Costa Rica’s new finance minister Rodrigo Chaves took office November 26th, with a mandate to improve fiscal sustainability, as a requisite for maintaining macroeconomic stability. He considers rebuilding the confidence required to accelerate economic growth an important outcome of sound public finances. Moderating public spending growth, reducing tax evasion and full compliance with the fiscal rule will be key objectives. This year will probably be remembered as a breaking point in public policy. Public worker belligerence, coupled with health and justice leaders’ rejection of adjustment measures, met with the firm decision of legislators to approve restrictions to strike rights and pension privileges. It’s been a year of adjustment, which implied costs in economic growth. But the outlook is better than it was a year ago, when the country was close to a financial crisis. There’s certainly no reason to expect a significant rebound, as the healing of public finances is just beginning; a return to moderate economic growth will take three to five years.

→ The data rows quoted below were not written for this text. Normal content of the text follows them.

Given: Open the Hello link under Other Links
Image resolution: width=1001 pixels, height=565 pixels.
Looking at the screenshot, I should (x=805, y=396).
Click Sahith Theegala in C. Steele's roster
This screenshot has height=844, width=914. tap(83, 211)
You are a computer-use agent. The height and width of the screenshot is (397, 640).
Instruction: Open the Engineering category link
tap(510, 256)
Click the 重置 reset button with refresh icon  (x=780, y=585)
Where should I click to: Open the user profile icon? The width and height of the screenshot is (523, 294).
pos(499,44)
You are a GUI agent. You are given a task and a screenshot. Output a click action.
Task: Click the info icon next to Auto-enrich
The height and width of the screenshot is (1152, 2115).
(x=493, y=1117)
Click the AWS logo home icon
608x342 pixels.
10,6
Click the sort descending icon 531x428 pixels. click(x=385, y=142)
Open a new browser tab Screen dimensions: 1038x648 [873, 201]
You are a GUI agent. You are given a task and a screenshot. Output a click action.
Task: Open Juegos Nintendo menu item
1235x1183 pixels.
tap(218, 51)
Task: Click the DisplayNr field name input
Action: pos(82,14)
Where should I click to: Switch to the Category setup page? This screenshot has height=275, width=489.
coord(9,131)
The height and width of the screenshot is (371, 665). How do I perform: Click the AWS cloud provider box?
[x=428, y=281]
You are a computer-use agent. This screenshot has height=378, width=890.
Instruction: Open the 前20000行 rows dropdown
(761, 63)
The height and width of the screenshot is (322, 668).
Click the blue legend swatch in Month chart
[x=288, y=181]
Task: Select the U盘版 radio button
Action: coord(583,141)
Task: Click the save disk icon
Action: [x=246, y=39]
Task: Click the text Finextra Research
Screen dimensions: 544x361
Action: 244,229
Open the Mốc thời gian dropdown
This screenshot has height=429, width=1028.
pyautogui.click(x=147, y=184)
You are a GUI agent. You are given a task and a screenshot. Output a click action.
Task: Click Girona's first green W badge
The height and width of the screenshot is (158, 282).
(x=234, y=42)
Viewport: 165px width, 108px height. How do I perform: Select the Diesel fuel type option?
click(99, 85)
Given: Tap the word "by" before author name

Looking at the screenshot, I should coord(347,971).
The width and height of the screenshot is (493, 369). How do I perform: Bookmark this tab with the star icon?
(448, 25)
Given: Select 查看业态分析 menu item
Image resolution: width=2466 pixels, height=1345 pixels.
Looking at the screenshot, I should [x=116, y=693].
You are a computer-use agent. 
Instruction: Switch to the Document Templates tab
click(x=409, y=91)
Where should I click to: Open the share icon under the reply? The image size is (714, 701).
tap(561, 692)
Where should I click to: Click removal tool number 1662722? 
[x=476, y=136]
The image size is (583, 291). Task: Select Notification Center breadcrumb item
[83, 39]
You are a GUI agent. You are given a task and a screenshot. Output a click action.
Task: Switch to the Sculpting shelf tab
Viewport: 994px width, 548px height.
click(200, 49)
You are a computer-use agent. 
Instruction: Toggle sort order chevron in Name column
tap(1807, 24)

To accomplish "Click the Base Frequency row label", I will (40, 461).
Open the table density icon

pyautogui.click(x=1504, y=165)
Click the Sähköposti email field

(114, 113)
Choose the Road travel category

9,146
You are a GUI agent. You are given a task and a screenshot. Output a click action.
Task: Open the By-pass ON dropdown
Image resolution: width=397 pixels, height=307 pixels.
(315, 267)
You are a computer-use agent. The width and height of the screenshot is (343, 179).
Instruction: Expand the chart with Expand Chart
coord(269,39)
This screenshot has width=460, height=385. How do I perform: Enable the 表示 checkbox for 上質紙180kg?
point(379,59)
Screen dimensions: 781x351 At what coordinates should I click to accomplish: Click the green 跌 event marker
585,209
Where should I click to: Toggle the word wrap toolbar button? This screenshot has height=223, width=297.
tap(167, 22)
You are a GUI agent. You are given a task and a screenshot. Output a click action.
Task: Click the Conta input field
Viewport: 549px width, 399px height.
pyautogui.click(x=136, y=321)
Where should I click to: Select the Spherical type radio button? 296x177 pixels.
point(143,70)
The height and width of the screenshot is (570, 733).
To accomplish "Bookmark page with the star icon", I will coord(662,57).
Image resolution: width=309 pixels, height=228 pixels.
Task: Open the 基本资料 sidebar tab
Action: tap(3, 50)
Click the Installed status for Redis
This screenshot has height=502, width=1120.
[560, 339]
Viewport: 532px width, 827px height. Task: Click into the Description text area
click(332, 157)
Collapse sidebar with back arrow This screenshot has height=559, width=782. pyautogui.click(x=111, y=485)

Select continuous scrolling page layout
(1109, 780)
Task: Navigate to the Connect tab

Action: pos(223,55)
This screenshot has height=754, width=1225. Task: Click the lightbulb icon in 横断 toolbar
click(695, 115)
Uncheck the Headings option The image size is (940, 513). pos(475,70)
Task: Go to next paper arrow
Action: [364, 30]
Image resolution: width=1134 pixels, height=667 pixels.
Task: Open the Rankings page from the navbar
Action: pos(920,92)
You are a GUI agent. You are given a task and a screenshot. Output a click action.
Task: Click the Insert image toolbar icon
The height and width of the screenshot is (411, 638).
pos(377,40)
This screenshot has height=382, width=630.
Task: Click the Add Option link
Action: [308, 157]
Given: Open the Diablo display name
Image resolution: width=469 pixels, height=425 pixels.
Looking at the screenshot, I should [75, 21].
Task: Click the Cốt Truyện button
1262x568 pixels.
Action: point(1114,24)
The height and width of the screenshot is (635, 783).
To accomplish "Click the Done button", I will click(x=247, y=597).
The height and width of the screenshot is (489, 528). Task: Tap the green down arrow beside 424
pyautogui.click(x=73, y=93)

El Salvador’s economic deceleration seemed to have reached its nadir in H2, with a breaking point in expectations. We expect the low-growth trend to start reversing in 2020, as long as realities and expectations converge. That will depend upon public policy actions to foster investment and employment, so far limited to some scattered initiatives. President Nayib Bukele’s discourse about the attractiveness of El Salvador to potential investors will be remembered as a good start, as long as it turns out to be persuasive. Bukele has been active in discussing the government’s budget for 2020, providing the required information and arranging the necessary meetings with deputies, to win the approval he secured last week. His approach can create investor confidence. Bukele has also been active in international relations, making official visits to Japan, China and Qatar in search of cooperation and investment.

In Guatemala, President-elect Alejandro Giammattei and Vice President-elect Guillermo Castillo will be sworn in on January 14th, for a four-year term. One of their first tasks will be to manage the 2020 budget, since the current Congress declined to approve President Jimmy Morales´ proposed budget. The new administration will therefore be forced to work with the 2019 budget. Given that Giammattei’s Vamos party won only 17 out of 160 congressional seats, many alliances will have to be made in order to achieve a simple majority, and to modify the budget.

Giammattei will receive a country recovering from production slowdown, but able to maintain enough relative stability to achieve an inflation rate within the Central Bank’s target range, and a relatively stable exchange rate. The major problems are long-term deficiencies, mainly in human development, which make it difficult for Guatemala to achieve sustainably higher growth.